>>>

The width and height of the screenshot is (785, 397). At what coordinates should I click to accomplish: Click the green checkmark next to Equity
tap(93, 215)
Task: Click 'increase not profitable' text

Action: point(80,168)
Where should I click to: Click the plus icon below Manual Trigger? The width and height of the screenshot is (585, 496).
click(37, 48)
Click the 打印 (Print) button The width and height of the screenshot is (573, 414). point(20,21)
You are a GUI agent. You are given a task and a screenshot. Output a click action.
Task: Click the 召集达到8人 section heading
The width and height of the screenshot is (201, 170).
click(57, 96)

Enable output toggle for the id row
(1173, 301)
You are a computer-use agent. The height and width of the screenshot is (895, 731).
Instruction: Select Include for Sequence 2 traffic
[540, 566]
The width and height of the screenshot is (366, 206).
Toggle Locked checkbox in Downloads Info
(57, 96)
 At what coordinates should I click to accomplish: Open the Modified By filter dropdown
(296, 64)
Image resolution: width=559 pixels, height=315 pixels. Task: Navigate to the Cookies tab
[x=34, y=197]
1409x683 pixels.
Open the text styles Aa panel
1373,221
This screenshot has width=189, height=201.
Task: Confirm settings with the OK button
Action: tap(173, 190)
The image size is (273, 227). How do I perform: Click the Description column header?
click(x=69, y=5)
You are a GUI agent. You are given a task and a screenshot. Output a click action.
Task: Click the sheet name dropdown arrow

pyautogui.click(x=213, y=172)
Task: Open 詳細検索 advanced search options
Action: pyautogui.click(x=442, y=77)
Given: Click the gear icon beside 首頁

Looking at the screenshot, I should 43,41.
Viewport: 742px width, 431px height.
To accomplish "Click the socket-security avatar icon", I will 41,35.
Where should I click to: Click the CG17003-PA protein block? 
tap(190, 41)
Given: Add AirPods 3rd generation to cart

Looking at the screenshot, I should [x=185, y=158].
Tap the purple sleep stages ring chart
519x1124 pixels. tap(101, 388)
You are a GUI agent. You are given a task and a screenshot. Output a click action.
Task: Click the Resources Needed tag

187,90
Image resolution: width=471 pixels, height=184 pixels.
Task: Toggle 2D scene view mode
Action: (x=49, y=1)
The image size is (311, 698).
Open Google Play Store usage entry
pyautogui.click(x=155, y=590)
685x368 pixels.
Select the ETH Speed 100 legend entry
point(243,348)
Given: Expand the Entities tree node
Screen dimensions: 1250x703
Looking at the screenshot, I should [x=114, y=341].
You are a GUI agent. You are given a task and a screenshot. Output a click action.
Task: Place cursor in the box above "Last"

<<<

§ THE PROBLEM:
All of the material above needs repeating. Keep it exact.

§ OUTPUT OF THE TASK:
The width and height of the screenshot is (785, 397). At what coordinates should I click to accomplish: Click the green checkmark next to Equity
tap(93, 215)
Task: Click 'increase not profitable' text

Action: point(80,168)
Where should I click to: Click the plus icon below Manual Trigger? The width and height of the screenshot is (585, 496).
click(37, 48)
Click the 打印 (Print) button The width and height of the screenshot is (573, 414). point(20,21)
You are a GUI agent. You are given a task and a screenshot. Output a click action.
Task: Click the 召集达到8人 section heading
The width and height of the screenshot is (201, 170).
click(57, 96)

Enable output toggle for the id row
(1173, 301)
You are a computer-use agent. The height and width of the screenshot is (895, 731).
Instruction: Select Include for Sequence 2 traffic
[540, 566]
The width and height of the screenshot is (366, 206).
Toggle Locked checkbox in Downloads Info
(57, 96)
 At what coordinates should I click to accomplish: Open the Modified By filter dropdown
(296, 64)
Image resolution: width=559 pixels, height=315 pixels. Task: Navigate to the Cookies tab
[x=34, y=197]
1409x683 pixels.
Open the text styles Aa panel
1373,221
This screenshot has width=189, height=201.
Task: Confirm settings with the OK button
Action: tap(173, 190)
The image size is (273, 227). How do I perform: Click the Description column header?
click(x=69, y=5)
You are a GUI agent. You are given a task and a screenshot. Output a click action.
Task: Click the sheet name dropdown arrow

pyautogui.click(x=213, y=172)
Task: Open 詳細検索 advanced search options
Action: pyautogui.click(x=442, y=77)
Given: Click the gear icon beside 首頁

Looking at the screenshot, I should 43,41.
Viewport: 742px width, 431px height.
To accomplish "Click the socket-security avatar icon", I will 41,35.
Where should I click to: Click the CG17003-PA protein block? 
tap(190, 41)
Given: Add AirPods 3rd generation to cart

Looking at the screenshot, I should [x=185, y=158].
Tap the purple sleep stages ring chart
519x1124 pixels. tap(101, 388)
You are a GUI agent. You are given a task and a screenshot. Output a click action.
Task: Click the Resources Needed tag

187,90
Image resolution: width=471 pixels, height=184 pixels.
Task: Toggle 2D scene view mode
Action: (x=49, y=1)
The image size is (311, 698).
Open Google Play Store usage entry
pyautogui.click(x=155, y=590)
685x368 pixels.
Select the ETH Speed 100 legend entry
point(243,348)
Given: Expand the Entities tree node
Screen dimensions: 1250x703
Looking at the screenshot, I should [x=114, y=341].
You are a GUI agent. You are given a task and a screenshot. Output a click action.
Task: Place cursor in the box above "Last"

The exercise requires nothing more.